On today’s date in 1957, Canadian geologist, explorer and historian Joseph Burr Tyrrell died in Toronto at the age of 98.

Born in present-day Ontario in 1858, Tyrrell experienced “a difficult and sickly childhood, contracting scarlet fever and being left with impaired eyesight and hearing,” according to a story published by The Independent in 2018, when Tyrrell was honoured with a Google “doodle.”

“His doctor advised that his health might be improved by working outside, and he committed to join an expedition through the Rockies as people were exploring the wilderness of Canada.”

Tyrrell worked for the Geological Survey of Canada from 1881-98, during which time he collected information on the natural history and mineral resources of many of the country’s remote regions.

“Tyrrell and his team travelled south of Red Deer by canoe along the Red Deer River. On June 12, 1884, Tyrrell discovered extensive coal deposits in what is now known as the Red Deer River valley. These deposits became Canada’s largest base for domestic coal mining and fuelled the economy until the discovery of oil and gas in Leduc, in 1947,” reads an article published by Alberta’s Royal Tyrrell Museum of Paleontology, which was founded in 1985 and named in his honour.

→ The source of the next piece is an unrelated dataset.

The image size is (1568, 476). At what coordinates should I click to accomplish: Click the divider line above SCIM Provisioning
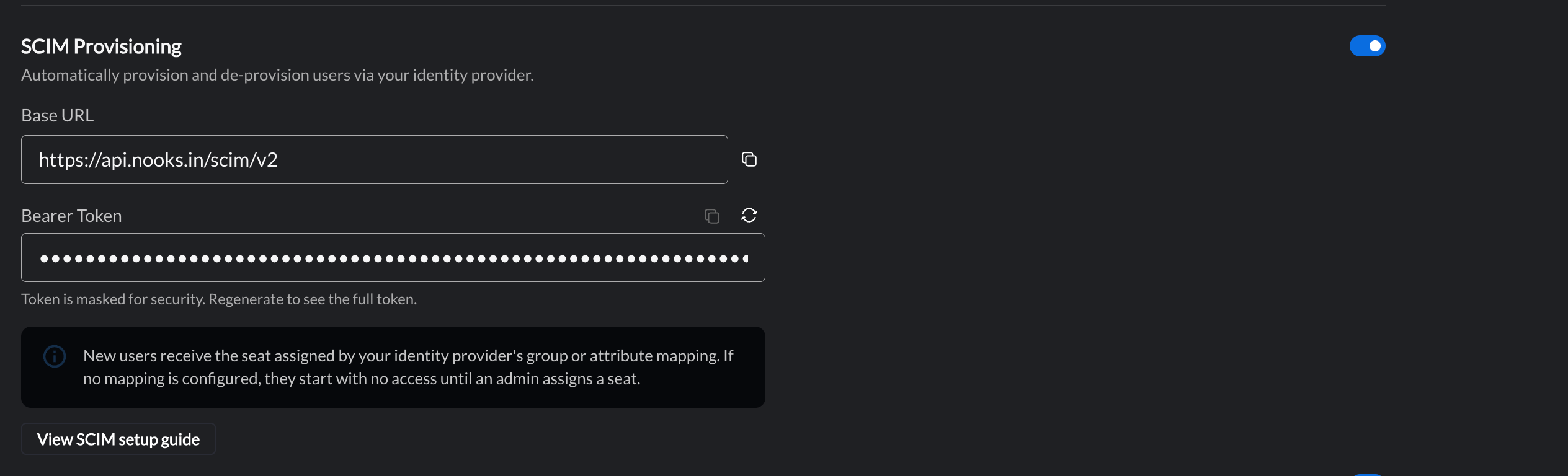[x=703, y=6]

The reverse of the 2019 Royal Canadian Numismatic Association Convention medal was designed by James Williston, of the Calgary Numismatic Society, which hosted that year’s gathering. It depicts an Albertosaurus, which roamed present-day Alberta about 70 million years ago.

It was Aug. 12, 1884, when Tyrrell “stumbled upon a 70-million-year-old dinosaur skull, the first of its species ever found, just a few kilometres from where the Museum now stands.”

“Although he wasn’t a paleontologist, he realized his discovery was significant. After carefully removing the fossil from its resting place, and taking great care to transport it safely to Calgary during what would be a week-long journey, it was shipped to Ottawa where it eventually ended up at the National Museum of Natural Sciences. From there, the skull made its way to Professor Edward Drinker Cope at the Philadelphia Academy of Science, where it was identified as Laelaps incrassatus.”

The skull was later re-examined and scientifically described, this time by American Museum of Natural History paleontologist Henry Fairfield Osborn, who renamed the dinosaur the Albertosaurus sarcophagus – literally “Flesh-eating lizard from Alberta” – in 1905, the same year Alberta become a province.

The Albertosaurus was also featured on this year’s Royal Canadian Numismatic Association Convention medal.

“My idea of peace and comfort was a tent by a clear brook anywhere north of 50 degrees of North Latitude,” Tyrrell wrote in one of his journals. “A ground-sheet and blankets enough, a side of salt pork and a bag of flour… For glory, I had the stars and the Northern Lights.”


Awarded biennially by the Royal Society of Canada, the J. B. Tyrrell Historical Medal was established in 1927 and was endowed by Tyrrell for the furtherance of the knowledge of the history of Canada.

The gold-plated silver medal is awarded for outstanding work in Canadian history.